DATA EXCERPTS:
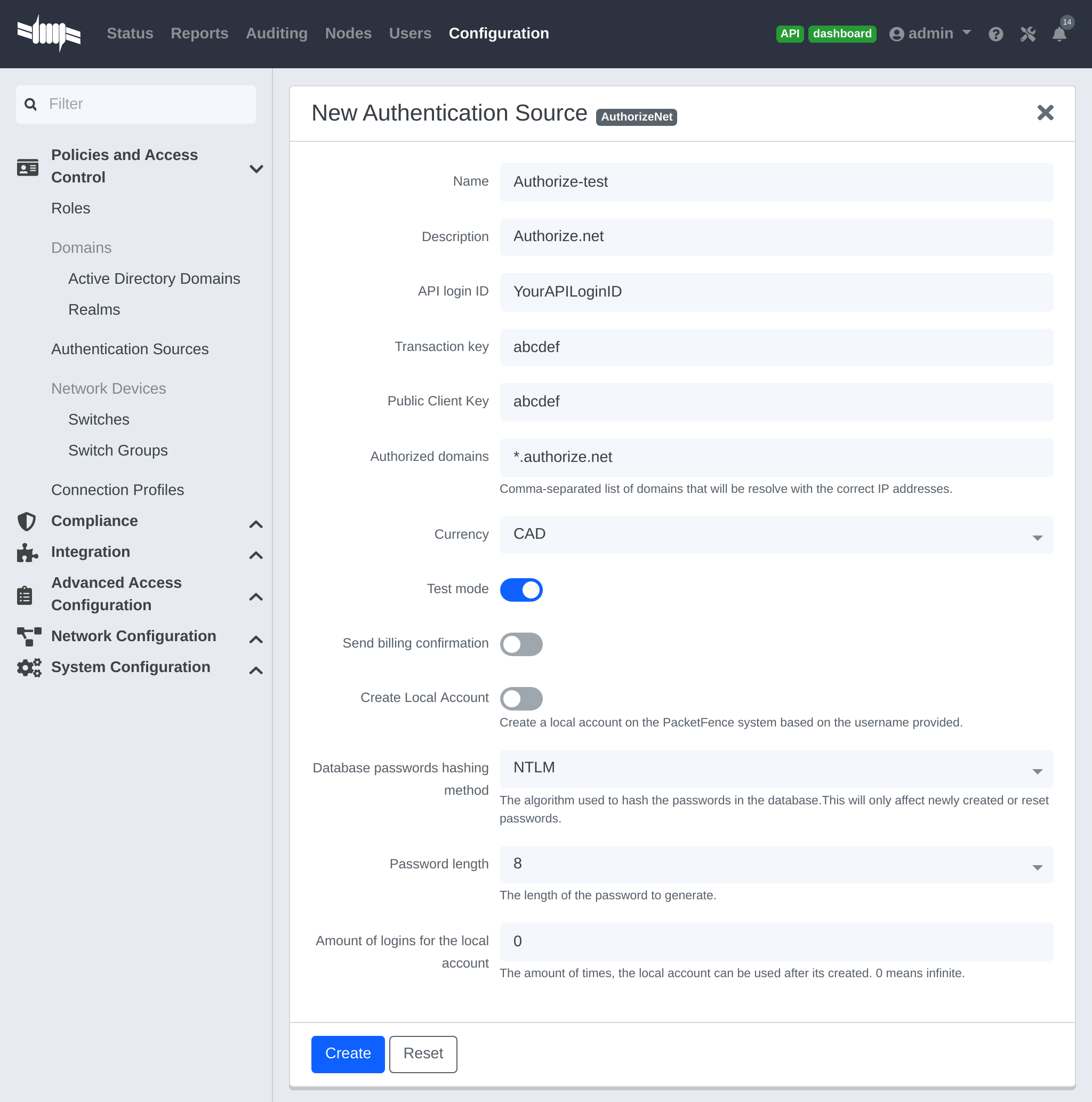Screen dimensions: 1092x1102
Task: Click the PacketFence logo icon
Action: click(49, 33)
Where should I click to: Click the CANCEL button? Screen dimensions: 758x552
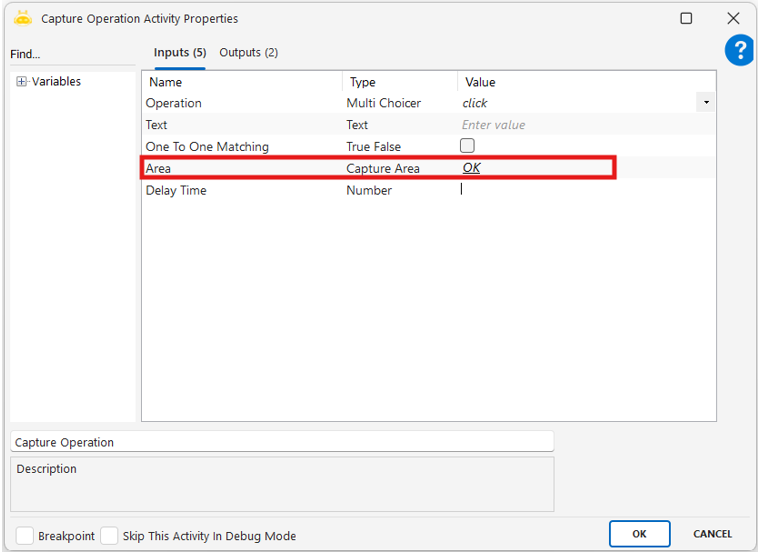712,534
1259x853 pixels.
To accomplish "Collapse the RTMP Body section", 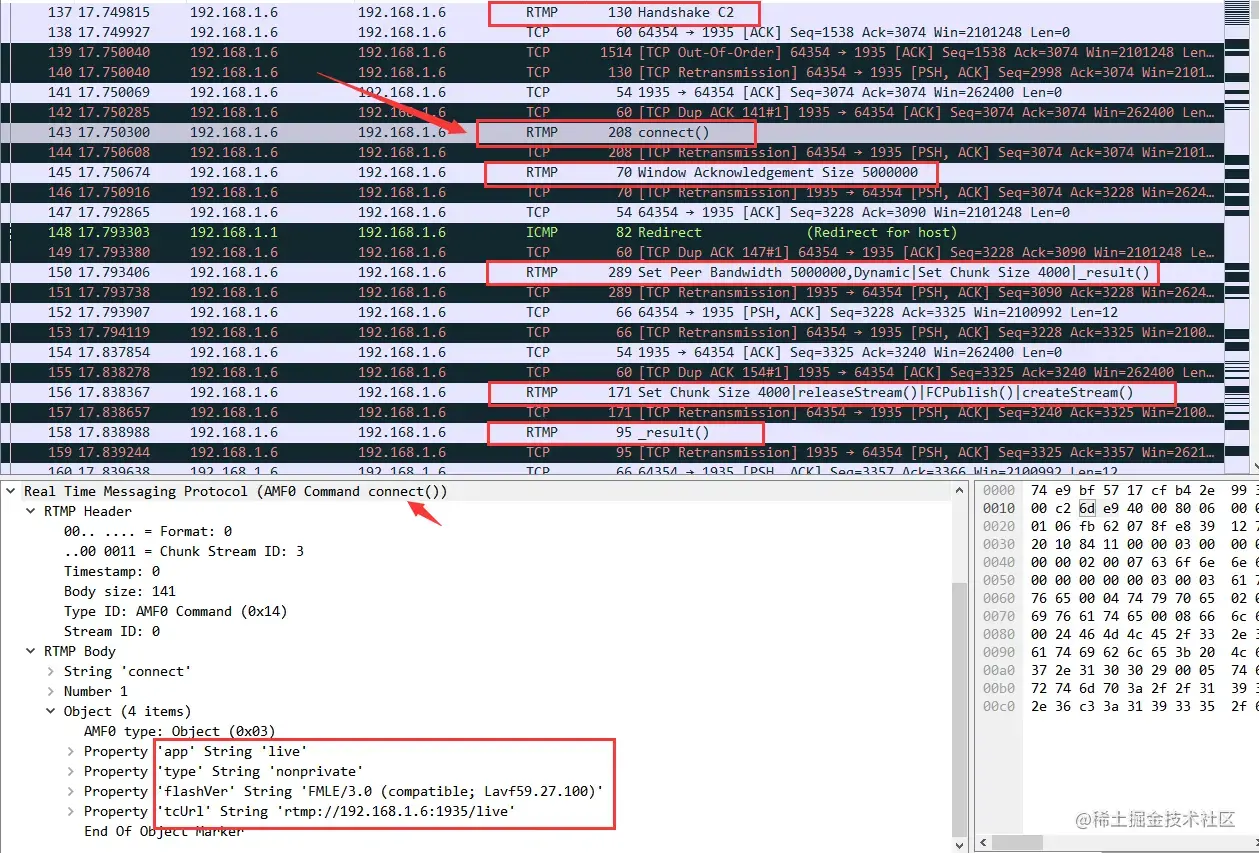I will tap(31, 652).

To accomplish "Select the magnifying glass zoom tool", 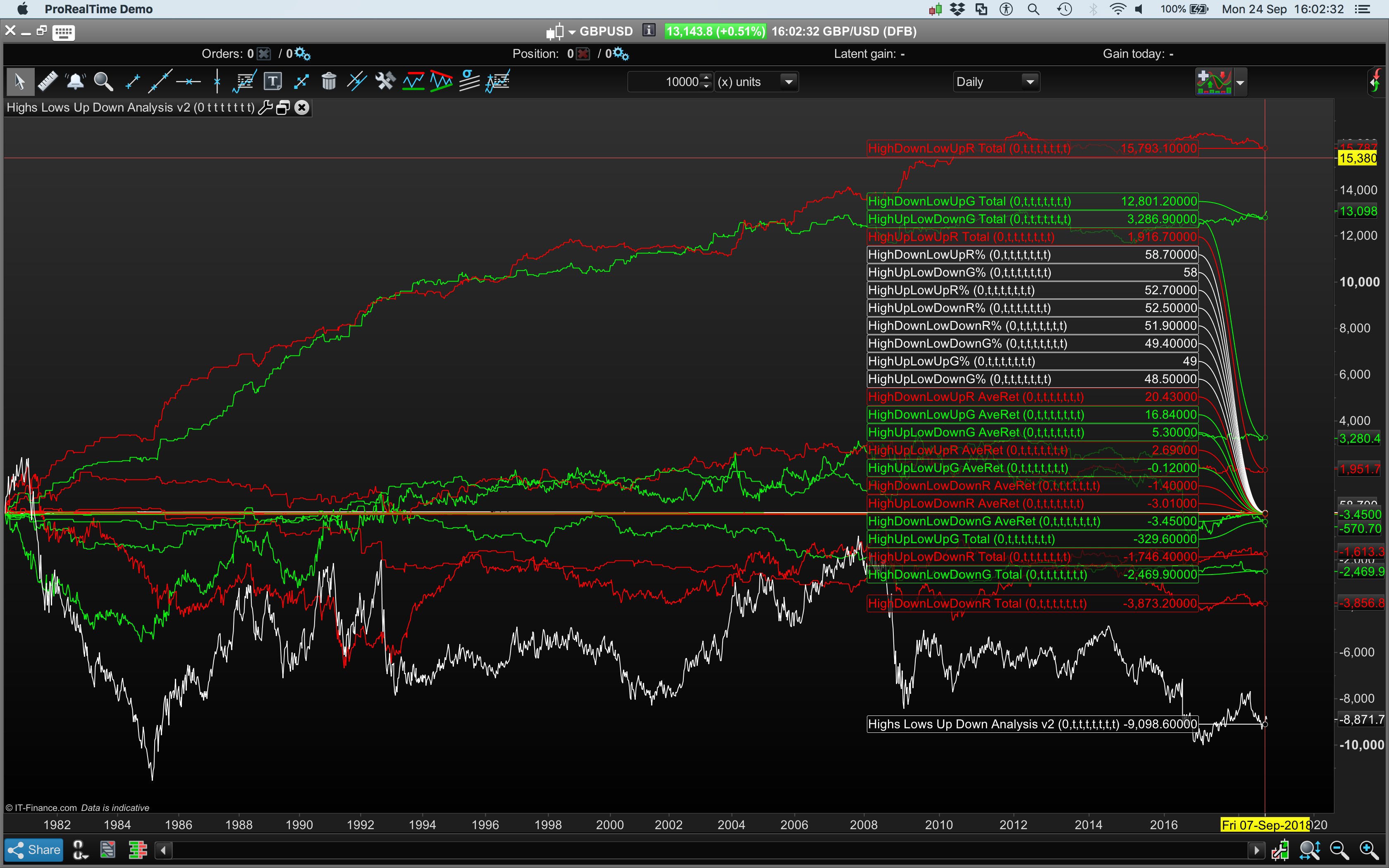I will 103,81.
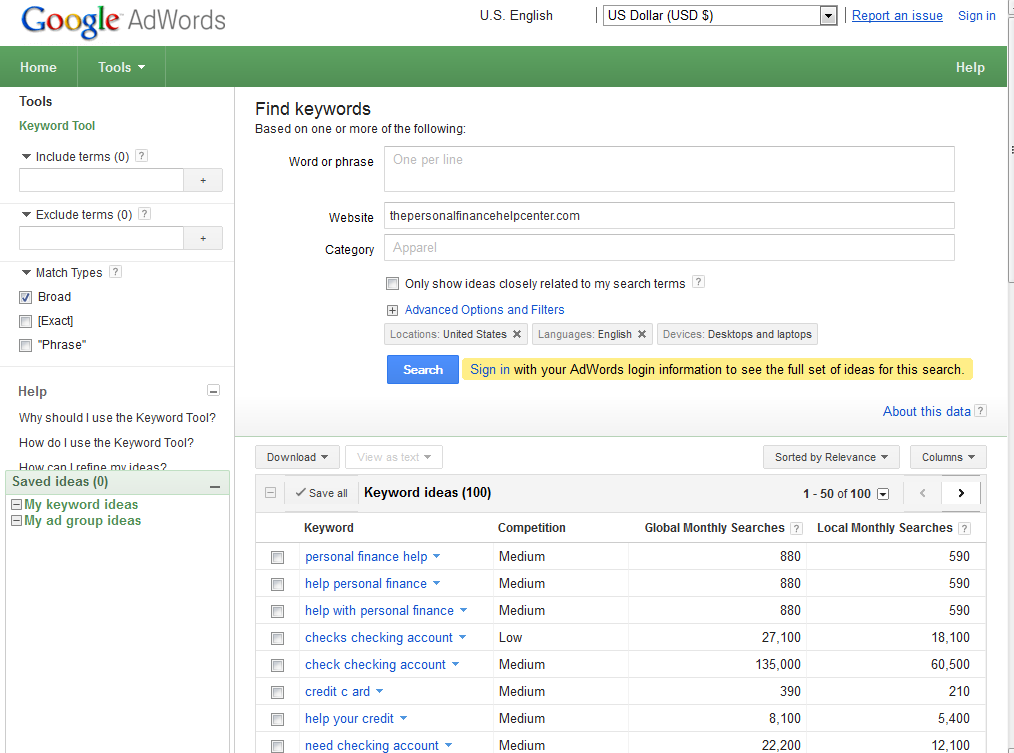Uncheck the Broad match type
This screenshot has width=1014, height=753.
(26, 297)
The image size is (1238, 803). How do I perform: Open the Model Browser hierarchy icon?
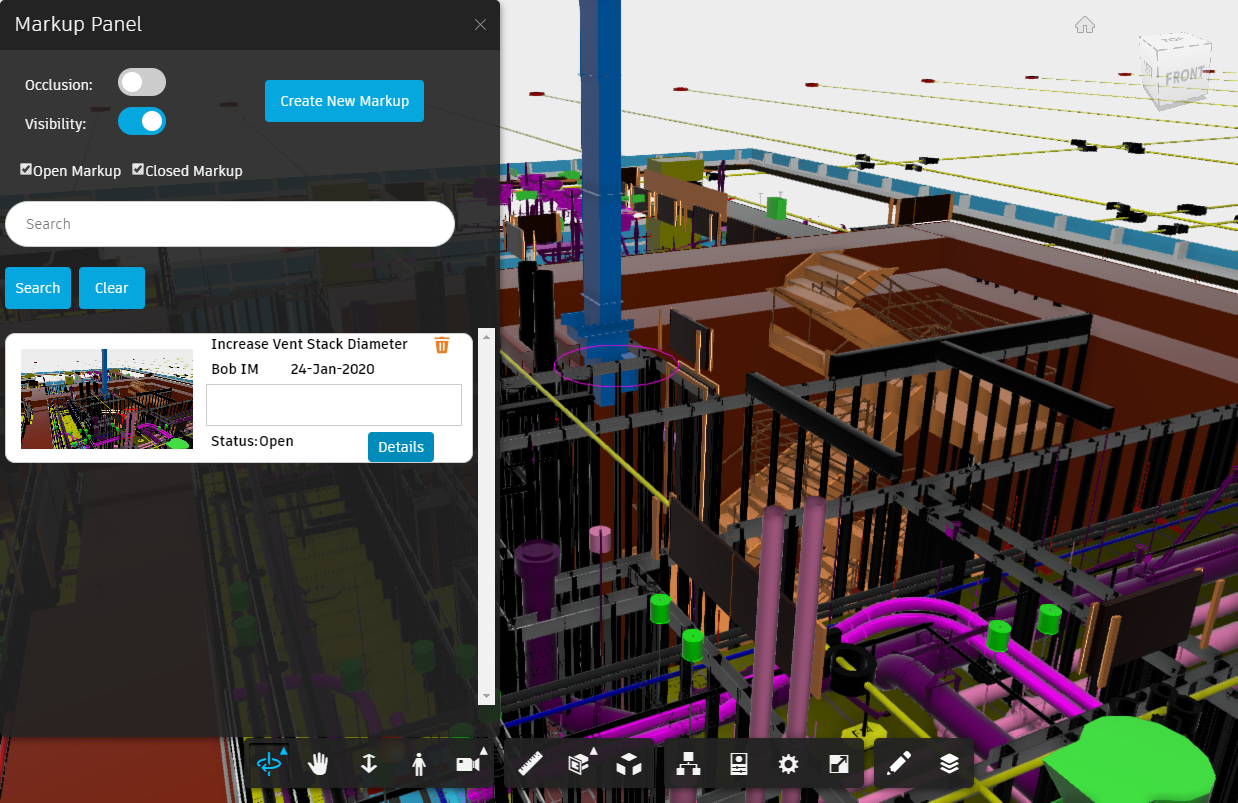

WHAT NEEDS TO BE DONE: Pull out each line of the data that contains the string "icon". Case counts.

RESULT:
Task: Click the PacketFence logo icon
The image size is (1238, 803). How do I perform: Open the Model Browser hierarchy icon?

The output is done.